◆ **Task**
Rewrite the article header, starting with "Pages: 1461 –" and going on through "Bay, Hong Kong)", with "Department of Mathematics" changed to "Dept. of Mathematics".
===== Quoted text
Communications in Mathematical Sciences

Volume 19 (2021)

Number 6

Cauchy–Born rule and stability of crystalline solids at finite temperature

Pages: 1461 – 1490



Tao Luo (School of Mathematical Sciences, Institute of Natural Sciences, MOE-LSC, and Qing Yuan Research Institute, Shanghai Jiao Tong University, Shanghai, China)

Yang Xiang (Department of Mathematics, Hong Kong University of Science and Technology, Clear Water Bay, Hong Kong)

Jerry Zhijian Yang (School of Mathematics and Statistics, Wuhan University, Wuhan, Hubei, China)

Cheng Yuan (School of Mathematics and Statistics, Wuhan University, Wuhan, Hubei, China)
==========
===== Material
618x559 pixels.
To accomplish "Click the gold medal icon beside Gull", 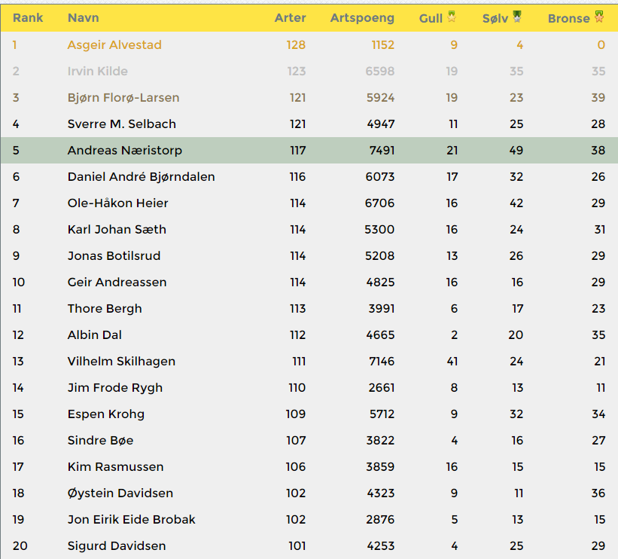I will (x=452, y=17).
==========
◆ **Result for this exercise**
Pages: 1461 – 1490



Tao Luo (School of Mathematical Sciences, Institute of Natural Sciences, MOE-LSC, and Qing Yuan Research Institute, Shanghai Jiao Tong University, Shanghai, China)

Yang Xiang (Dept. of Mathematics, Hong Kong University of Science and Technology, Clear Water Bay, Hong Kong)